# N-gram Language Model Workflow

This notebook demonstrates building n-gram language models from a tokenized Hindi corpus. The workflow includes:

- **Loading Data:** The corpus is read from `sentence_tokenized.txt`.
- **Counting N-grams:** Unigram, bigram, trigram, and quadrigram frequencies are computed using Python's `Counter`.
- **Statistics:**  
    - Total tokens (`N`): 22,801,825  
    - Unique unigrams: 299,475  
    - Unique bigrams: 3,466,685  
    - Unique trigrams: 9,694,653  
    - Unique quadrigrams: 14,174,147
- **Saving Probabilities:** N-gram probabilities (raw, Add-One, Add-K, Token-Type) are calculated and saved to CSV files for further analysis.

This process enables statistical modeling and probability estimation for natural language processing tasks.

In [18]:
#Imp orts
from collections import Counter
import io, csv
from tqdm import tqdm

In [19]:
#Path to tokenized Hindi file
path = r"C:\Users\ashis\OneDrive\Desktop\NLP\LAB1\sentence_tokenized.txt"

In [20]:
from collections import Counter
import io, csv
from tqdm import tqdm


def build_counts(path):
    unigram_c = Counter()
    bigram_c = Counter()
    trigram_c = Counter()
    quadrigram_c = Counter()

    with io.open(path, "r", encoding="utf-8", errors="ignore", buffering=1024*1024) as f:
        for line in tqdm(f, desc="Building n-gram counts"):
            words = line.strip().split()
            if not words:
                continue

            # Add sentence boundaries
            words = ["<s>","<s>","<s>"] + words + ["</s>"]

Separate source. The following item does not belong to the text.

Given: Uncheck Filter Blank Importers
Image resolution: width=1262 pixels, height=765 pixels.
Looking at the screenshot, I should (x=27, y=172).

            # Count n-grams
            unigram_c.update(words)
            bigram_c.update(zip(words[:-1], words[1:]))
            trigram_c.update(zip(words[:-2], words[1:-1], words[2:]))
            quadrigram_c.update(zip(words[:-3], words[1:-2], words[2:-1], words[3:]))

    return unigram_c, bigram_c, trigram_c, quadrigram_c


# Run builder
unigram_c, bigram_c, trigram_c, quadrigram_c = build_counts(path=path)

# Show stats
print("Unique unigrams:", len(unigram_c))
print("Unique bigrams:", len(bigram_c))
print("Unique trigrams:", len(trigram_c))
print("Unique quadrigrams:", len(quadrigram_c))

# Totals
N = sum(unigram_c.values())
print("Total tokens (N):", N)


Building n-gram counts: 1000000it [00:54, 18440.71it/s]



Unique unigrams: 299475
Unique bigrams: 3466685
Unique trigrams: 9694653
Unique quadrigrams: 14174147
Total tokens (N): 22801825


In [24]:
vocab_size = len(unigram_c)
print("Vocab Size : " , vocab_size)

Vocab Size :  299475


In [31]:
from collections import Counter
import io, csv
from tqdm import tqdm

def save_ngram_probs(counter, base_counter, filename_prefix, top_n=1000, k=0.6):
    """
    Save n-gram probabilities with smoothing into CSV.
    base_counter   : Denominator counts (None for unigrams)
    top_n          : number of top n-grams to save
    k              : value for Add-K smoothing
    """

    V = vocab_size
    csv_file = f"{filename_prefix}.csv"

    # Precompute U values (unique continuations for each history)
    U_dict = {}
    if base_counter:  # only needed for bigram/trigram/quadrigram
        for ng in counter:
            hist = ng[:-1]
            if hist not in U_dict:
                U_dict[hist] = set()
            U_dict[hist].add(ng[-1])
        # convert sets to counts for faster lookup
        U_dict = {hist: len(s) for hist, s in U_dict.items()}

    with open(csv_file, "w", newline="", encoding="utf-8") as f:
        writer = csv.writer(f)
        writer.writerow(["Ngram", "Count", "Add-One", "Add-K", "Token-Type"])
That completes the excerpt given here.